### Exercise
Write out the line with "Where should I" and every later line through the end of the data below, exactly as given, with no pictures in the copy.

====== Working data

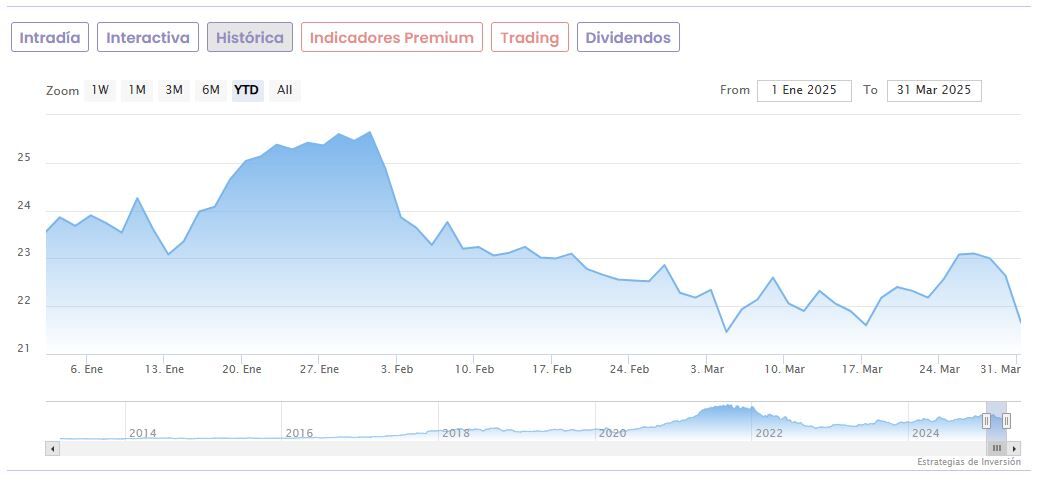Open Estrategias de Inversión credit link
1039x484 pixels.
[968, 462]
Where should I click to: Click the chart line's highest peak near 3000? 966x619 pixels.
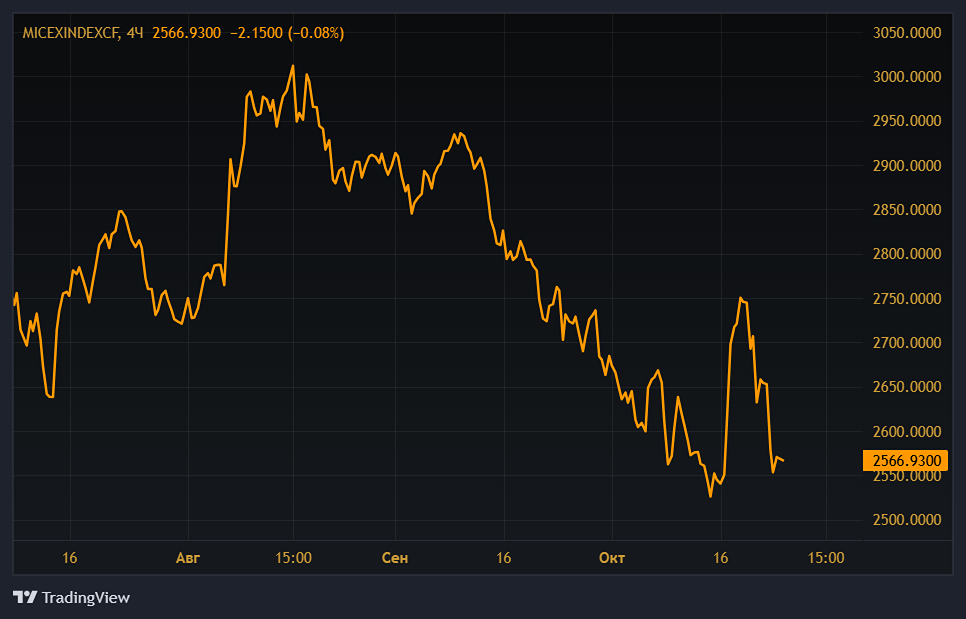click(293, 66)
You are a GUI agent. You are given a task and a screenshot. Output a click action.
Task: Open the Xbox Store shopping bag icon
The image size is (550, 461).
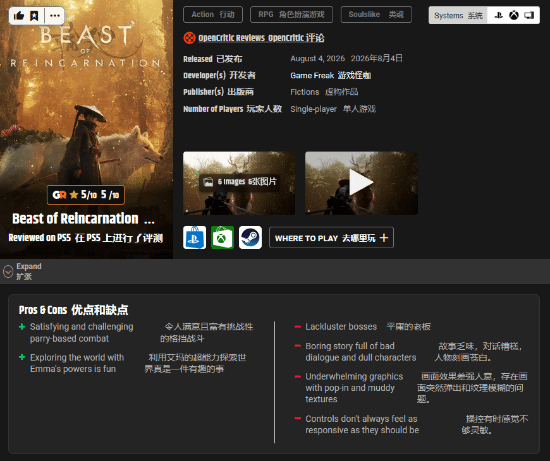222,238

============

### Final answer
Where should I click to: Click the chart line's highest peak near 3000? 966x619 pixels.
click(293, 66)
You are a GUI agent. You are given a task and a screenshot. Output a click action.
Task: Open the Xbox Store shopping bag icon
The image size is (550, 461).
222,238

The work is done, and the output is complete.